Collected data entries

____

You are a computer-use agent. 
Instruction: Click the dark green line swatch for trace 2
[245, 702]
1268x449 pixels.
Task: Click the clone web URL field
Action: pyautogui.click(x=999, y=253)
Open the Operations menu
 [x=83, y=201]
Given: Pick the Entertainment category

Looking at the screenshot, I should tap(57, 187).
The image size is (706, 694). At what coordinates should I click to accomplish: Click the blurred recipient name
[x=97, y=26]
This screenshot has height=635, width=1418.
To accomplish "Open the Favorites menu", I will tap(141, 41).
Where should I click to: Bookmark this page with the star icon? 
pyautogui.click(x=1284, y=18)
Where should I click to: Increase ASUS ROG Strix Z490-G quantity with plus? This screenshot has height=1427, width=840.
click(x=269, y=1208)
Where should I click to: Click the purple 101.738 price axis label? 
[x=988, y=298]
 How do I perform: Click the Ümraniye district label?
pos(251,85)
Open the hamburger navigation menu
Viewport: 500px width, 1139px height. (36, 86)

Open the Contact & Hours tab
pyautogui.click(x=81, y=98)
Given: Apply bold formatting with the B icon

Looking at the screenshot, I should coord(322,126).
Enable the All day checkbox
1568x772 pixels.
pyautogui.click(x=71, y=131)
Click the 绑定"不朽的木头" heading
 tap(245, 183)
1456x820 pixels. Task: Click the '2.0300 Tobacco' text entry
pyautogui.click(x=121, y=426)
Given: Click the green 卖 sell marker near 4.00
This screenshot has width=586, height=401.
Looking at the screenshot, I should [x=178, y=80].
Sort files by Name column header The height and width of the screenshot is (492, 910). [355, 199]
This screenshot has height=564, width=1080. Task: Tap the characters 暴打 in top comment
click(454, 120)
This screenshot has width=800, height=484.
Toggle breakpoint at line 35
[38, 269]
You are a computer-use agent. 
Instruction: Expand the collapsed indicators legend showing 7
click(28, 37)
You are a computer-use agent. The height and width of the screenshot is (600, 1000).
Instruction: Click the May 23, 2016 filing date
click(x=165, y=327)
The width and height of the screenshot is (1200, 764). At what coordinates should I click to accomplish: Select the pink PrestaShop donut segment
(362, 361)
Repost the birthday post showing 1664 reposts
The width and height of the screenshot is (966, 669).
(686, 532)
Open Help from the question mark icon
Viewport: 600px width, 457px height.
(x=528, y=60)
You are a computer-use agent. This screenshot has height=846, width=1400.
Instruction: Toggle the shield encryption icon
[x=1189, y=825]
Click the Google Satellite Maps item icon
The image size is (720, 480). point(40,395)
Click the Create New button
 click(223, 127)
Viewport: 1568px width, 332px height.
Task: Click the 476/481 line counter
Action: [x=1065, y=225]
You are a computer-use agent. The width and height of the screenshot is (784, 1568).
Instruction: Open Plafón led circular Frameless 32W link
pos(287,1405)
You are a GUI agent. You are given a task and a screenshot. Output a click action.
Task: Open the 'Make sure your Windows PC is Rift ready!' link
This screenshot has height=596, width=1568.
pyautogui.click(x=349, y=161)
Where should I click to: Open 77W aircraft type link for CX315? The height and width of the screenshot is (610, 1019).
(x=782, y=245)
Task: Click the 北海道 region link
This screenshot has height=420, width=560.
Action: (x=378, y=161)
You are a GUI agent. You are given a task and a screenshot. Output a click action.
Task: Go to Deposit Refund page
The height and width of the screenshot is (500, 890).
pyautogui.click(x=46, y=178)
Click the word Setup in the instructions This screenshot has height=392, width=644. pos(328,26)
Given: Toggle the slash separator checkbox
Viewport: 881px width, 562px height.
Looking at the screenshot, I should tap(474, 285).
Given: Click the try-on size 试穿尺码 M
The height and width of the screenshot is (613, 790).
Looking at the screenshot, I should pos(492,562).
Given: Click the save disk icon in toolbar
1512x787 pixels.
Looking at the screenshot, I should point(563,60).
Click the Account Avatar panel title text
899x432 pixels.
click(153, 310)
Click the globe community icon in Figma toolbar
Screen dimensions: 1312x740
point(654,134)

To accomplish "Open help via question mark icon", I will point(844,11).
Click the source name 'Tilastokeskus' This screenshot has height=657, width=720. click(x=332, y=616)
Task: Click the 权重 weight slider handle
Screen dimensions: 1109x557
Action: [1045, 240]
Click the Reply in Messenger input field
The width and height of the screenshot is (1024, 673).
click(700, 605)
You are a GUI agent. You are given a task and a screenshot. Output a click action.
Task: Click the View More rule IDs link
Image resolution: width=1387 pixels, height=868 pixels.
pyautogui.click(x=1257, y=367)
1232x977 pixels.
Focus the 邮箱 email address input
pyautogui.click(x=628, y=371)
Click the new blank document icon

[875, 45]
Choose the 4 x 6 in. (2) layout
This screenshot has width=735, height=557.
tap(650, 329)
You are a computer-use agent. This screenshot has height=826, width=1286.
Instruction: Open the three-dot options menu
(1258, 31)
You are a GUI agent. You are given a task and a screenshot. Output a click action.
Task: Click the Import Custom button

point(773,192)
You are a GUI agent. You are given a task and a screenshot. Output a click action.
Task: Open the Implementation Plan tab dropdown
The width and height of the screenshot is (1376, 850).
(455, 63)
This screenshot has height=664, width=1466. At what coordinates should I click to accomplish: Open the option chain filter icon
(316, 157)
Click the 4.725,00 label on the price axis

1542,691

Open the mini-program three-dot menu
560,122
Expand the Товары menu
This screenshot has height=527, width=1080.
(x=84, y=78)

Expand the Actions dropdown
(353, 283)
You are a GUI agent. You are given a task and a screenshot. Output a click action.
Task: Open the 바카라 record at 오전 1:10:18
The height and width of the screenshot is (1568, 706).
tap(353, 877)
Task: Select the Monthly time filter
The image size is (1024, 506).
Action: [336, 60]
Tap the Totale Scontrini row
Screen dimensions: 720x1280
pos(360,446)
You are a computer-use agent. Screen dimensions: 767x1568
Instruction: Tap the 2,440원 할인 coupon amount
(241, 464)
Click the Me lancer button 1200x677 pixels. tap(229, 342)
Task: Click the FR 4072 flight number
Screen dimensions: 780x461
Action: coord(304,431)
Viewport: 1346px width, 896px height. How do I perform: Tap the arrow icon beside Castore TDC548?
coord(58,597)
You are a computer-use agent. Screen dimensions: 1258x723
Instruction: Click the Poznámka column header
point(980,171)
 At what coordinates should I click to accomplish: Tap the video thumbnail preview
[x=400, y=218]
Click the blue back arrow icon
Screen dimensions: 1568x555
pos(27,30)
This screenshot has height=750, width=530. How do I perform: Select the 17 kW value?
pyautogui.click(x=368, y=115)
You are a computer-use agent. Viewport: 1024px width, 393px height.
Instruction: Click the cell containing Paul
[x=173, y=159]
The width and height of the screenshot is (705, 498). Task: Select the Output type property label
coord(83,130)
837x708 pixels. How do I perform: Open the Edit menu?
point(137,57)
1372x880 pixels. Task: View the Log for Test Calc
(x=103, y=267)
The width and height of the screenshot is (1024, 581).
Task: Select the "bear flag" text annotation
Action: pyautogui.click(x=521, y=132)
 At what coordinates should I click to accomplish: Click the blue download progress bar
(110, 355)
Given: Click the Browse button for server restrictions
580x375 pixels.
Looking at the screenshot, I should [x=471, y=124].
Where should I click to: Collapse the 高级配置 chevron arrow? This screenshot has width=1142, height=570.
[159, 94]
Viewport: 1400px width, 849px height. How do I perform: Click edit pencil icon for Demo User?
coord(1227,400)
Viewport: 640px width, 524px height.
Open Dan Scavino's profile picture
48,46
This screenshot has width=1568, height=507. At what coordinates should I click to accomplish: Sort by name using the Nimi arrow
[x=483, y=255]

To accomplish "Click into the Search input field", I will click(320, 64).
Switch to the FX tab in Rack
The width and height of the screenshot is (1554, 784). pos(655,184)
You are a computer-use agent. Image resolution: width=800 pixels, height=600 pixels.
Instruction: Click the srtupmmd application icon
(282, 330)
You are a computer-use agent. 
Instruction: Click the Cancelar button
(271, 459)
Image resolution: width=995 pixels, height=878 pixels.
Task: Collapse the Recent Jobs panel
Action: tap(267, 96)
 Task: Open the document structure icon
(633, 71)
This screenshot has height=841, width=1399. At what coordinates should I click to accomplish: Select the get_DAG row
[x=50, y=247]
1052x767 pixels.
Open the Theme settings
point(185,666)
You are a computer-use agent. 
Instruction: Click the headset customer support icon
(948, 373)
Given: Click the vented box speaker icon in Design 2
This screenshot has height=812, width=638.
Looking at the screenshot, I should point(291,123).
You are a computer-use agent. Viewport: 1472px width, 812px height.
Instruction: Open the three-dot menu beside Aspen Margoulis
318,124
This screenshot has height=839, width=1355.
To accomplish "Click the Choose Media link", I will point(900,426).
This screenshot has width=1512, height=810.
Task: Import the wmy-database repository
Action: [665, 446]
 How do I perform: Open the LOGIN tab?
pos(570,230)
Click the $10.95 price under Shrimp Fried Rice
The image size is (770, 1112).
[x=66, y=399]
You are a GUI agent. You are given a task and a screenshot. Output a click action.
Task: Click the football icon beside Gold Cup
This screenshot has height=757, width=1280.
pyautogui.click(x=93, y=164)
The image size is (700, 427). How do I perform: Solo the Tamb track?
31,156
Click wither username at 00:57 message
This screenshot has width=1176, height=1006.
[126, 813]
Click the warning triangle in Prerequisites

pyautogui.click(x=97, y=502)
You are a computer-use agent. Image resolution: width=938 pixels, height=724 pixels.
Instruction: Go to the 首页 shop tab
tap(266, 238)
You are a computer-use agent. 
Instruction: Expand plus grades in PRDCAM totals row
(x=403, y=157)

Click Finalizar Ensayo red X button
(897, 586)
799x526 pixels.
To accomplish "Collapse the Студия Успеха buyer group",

____

▶ [REQUIRED WORK]:
Lines from the top of the data above through the line containing "This screenshot has height=635, width=1418." must be repeated exactly. All other lines stay out.

▶ [OUTPUT BELOW]:
You are a computer-use agent. 
Instruction: Click the dark green line swatch for trace 2
[245, 702]
1268x449 pixels.
Task: Click the clone web URL field
Action: pyautogui.click(x=999, y=253)
Open the Operations menu
 [x=83, y=201]
Given: Pick the Entertainment category

Looking at the screenshot, I should tap(57, 187).
The image size is (706, 694). At what coordinates should I click to accomplish: Click the blurred recipient name
[x=97, y=26]
This screenshot has height=635, width=1418.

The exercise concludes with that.